*** Block opens ***

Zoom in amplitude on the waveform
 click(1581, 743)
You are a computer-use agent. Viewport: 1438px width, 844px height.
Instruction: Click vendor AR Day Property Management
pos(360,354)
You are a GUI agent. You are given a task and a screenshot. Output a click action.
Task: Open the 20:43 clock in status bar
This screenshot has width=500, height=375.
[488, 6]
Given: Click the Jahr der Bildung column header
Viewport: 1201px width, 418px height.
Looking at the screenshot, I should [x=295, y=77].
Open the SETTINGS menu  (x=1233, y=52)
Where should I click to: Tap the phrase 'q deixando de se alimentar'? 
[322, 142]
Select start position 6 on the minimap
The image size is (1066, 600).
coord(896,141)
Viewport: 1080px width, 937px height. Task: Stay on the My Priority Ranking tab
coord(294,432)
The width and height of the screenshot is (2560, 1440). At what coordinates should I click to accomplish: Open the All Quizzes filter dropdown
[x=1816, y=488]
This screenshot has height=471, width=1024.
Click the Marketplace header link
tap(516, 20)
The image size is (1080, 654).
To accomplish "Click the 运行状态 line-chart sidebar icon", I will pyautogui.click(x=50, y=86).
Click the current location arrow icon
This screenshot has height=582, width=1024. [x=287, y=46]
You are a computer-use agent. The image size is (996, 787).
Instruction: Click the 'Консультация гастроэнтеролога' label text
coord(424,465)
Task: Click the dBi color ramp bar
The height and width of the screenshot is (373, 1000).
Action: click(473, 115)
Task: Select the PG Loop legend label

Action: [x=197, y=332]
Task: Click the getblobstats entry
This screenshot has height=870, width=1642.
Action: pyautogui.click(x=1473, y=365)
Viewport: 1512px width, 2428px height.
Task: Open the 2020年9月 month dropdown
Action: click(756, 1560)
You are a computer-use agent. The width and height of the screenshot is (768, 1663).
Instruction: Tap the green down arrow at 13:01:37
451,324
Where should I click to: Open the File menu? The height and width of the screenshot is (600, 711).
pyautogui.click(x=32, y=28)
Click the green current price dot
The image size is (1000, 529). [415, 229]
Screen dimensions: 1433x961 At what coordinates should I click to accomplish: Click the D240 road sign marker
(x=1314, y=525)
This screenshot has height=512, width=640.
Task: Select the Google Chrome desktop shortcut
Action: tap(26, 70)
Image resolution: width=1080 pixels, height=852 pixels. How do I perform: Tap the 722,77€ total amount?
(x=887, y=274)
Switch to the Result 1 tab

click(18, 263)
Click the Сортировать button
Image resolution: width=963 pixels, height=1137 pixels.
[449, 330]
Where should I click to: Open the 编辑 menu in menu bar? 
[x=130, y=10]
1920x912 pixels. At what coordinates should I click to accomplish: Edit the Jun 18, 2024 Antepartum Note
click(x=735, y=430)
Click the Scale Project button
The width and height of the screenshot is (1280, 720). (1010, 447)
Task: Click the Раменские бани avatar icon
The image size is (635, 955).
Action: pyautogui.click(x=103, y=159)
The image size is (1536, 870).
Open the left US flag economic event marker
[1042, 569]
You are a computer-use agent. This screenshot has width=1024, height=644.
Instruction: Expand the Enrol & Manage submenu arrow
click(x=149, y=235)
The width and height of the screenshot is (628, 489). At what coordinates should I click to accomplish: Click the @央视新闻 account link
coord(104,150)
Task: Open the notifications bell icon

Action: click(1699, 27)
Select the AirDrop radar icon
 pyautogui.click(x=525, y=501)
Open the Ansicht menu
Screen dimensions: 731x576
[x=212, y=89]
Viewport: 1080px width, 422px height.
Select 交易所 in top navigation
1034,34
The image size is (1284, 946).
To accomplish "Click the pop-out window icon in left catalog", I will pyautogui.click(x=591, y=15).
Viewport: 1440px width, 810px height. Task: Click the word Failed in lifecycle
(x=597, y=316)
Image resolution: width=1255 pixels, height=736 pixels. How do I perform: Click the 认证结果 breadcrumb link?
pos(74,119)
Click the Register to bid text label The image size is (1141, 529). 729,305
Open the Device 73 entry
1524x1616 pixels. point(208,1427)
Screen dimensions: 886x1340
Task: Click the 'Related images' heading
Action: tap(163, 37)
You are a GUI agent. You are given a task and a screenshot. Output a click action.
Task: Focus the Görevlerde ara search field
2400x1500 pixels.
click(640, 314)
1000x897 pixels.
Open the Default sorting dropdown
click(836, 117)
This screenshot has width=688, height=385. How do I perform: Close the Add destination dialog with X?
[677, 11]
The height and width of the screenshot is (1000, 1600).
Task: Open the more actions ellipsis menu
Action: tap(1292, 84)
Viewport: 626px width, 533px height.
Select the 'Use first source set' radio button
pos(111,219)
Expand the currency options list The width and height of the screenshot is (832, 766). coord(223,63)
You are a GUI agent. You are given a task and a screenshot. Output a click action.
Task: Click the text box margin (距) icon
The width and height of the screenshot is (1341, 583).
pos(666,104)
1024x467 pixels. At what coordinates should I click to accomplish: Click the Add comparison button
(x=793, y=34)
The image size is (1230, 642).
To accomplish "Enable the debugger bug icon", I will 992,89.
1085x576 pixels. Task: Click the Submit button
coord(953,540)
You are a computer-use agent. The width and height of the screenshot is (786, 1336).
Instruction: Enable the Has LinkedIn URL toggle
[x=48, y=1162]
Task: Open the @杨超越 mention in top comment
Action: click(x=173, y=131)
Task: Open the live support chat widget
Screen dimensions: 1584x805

*** Block closes ***

Copy the material above, line for line.

Zoom in amplitude on the waveform
 click(1581, 743)
You are a computer-use agent. Viewport: 1438px width, 844px height.
Instruction: Click vendor AR Day Property Management
pos(360,354)
You are a GUI agent. You are given a task and a screenshot. Output a click action.
Task: Open the 20:43 clock in status bar
This screenshot has width=500, height=375.
[488, 6]
Given: Click the Jahr der Bildung column header
Viewport: 1201px width, 418px height.
Looking at the screenshot, I should [x=295, y=77].
Open the SETTINGS menu  (x=1233, y=52)
Where should I click to: Tap the phrase 'q deixando de se alimentar'? 
[322, 142]
Select start position 6 on the minimap
The image size is (1066, 600).
coord(896,141)
Viewport: 1080px width, 937px height. Task: Stay on the My Priority Ranking tab
coord(294,432)
The width and height of the screenshot is (2560, 1440). At what coordinates should I click to accomplish: Open the All Quizzes filter dropdown
[x=1816, y=488]
This screenshot has height=471, width=1024.
Click the Marketplace header link
tap(516, 20)
The image size is (1080, 654).
To accomplish "Click the 运行状态 line-chart sidebar icon", I will pyautogui.click(x=50, y=86).
Click the current location arrow icon
This screenshot has height=582, width=1024. [x=287, y=46]
You are a computer-use agent. The image size is (996, 787).
Instruction: Click the 'Консультация гастроэнтеролога' label text
coord(424,465)
Task: Click the dBi color ramp bar
The height and width of the screenshot is (373, 1000).
Action: click(473, 115)
Task: Select the PG Loop legend label

Action: [x=197, y=332]
Task: Click the getblobstats entry
This screenshot has height=870, width=1642.
Action: pyautogui.click(x=1473, y=365)
Viewport: 1512px width, 2428px height.
Task: Open the 2020年9月 month dropdown
Action: click(756, 1560)
You are a computer-use agent. The width and height of the screenshot is (768, 1663).
Instruction: Tap the green down arrow at 13:01:37
451,324
Where should I click to: Open the File menu? The height and width of the screenshot is (600, 711).
pyautogui.click(x=32, y=28)
Click the green current price dot
The image size is (1000, 529). [415, 229]
Screen dimensions: 1433x961 At what coordinates should I click to accomplish: Click the D240 road sign marker
(x=1314, y=525)
This screenshot has height=512, width=640.
Task: Select the Google Chrome desktop shortcut
Action: tap(26, 70)
Image resolution: width=1080 pixels, height=852 pixels. How do I perform: Tap the 722,77€ total amount?
(x=887, y=274)
Switch to the Result 1 tab

click(18, 263)
Click the Сортировать button
Image resolution: width=963 pixels, height=1137 pixels.
[449, 330]
Where should I click to: Open the 编辑 menu in menu bar? 
[x=130, y=10]
1920x912 pixels. At what coordinates should I click to accomplish: Edit the Jun 18, 2024 Antepartum Note
click(x=735, y=430)
Click the Scale Project button
The width and height of the screenshot is (1280, 720). (1010, 447)
Task: Click the Раменские бани avatar icon
The image size is (635, 955).
Action: pyautogui.click(x=103, y=159)
The image size is (1536, 870).
Open the left US flag economic event marker
[1042, 569]
You are a computer-use agent. This screenshot has width=1024, height=644.
Instruction: Expand the Enrol & Manage submenu arrow
click(x=149, y=235)
The width and height of the screenshot is (628, 489). At what coordinates should I click to accomplish: Click the @央视新闻 account link
coord(104,150)
Task: Open the notifications bell icon

Action: click(1699, 27)
Select the AirDrop radar icon
 pyautogui.click(x=525, y=501)
Open the Ansicht menu
Screen dimensions: 731x576
[x=212, y=89]
Viewport: 1080px width, 422px height.
Select 交易所 in top navigation
1034,34
The image size is (1284, 946).
To accomplish "Click the pop-out window icon in left catalog", I will pyautogui.click(x=591, y=15).
Viewport: 1440px width, 810px height. Task: Click the word Failed in lifecycle
(x=597, y=316)
Image resolution: width=1255 pixels, height=736 pixels. How do I perform: Click the 认证结果 breadcrumb link?
pos(74,119)
Click the Register to bid text label The image size is (1141, 529). 729,305
Open the Device 73 entry
1524x1616 pixels. point(208,1427)
Screen dimensions: 886x1340
Task: Click the 'Related images' heading
Action: tap(163, 37)
You are a GUI agent. You are given a task and a screenshot. Output a click action.
Task: Focus the Görevlerde ara search field
2400x1500 pixels.
click(640, 314)
1000x897 pixels.
Open the Default sorting dropdown
click(836, 117)
This screenshot has width=688, height=385. How do I perform: Close the Add destination dialog with X?
[677, 11]
The height and width of the screenshot is (1000, 1600).
Task: Open the more actions ellipsis menu
Action: tap(1292, 84)
Viewport: 626px width, 533px height.
Select the 'Use first source set' radio button
pos(111,219)
Expand the currency options list The width and height of the screenshot is (832, 766). coord(223,63)
You are a GUI agent. You are given a task and a screenshot. Output a click action.
Task: Click the text box margin (距) icon
The width and height of the screenshot is (1341, 583).
pos(666,104)
1024x467 pixels. At what coordinates should I click to accomplish: Click the Add comparison button
(x=793, y=34)
The image size is (1230, 642).
To accomplish "Enable the debugger bug icon", I will 992,89.
1085x576 pixels. Task: Click the Submit button
coord(953,540)
You are a computer-use agent. The width and height of the screenshot is (786, 1336).
Instruction: Enable the Has LinkedIn URL toggle
[x=48, y=1162]
Task: Open the @杨超越 mention in top comment
Action: click(x=173, y=131)
Task: Open the live support chat widget
Screen dimensions: 1584x805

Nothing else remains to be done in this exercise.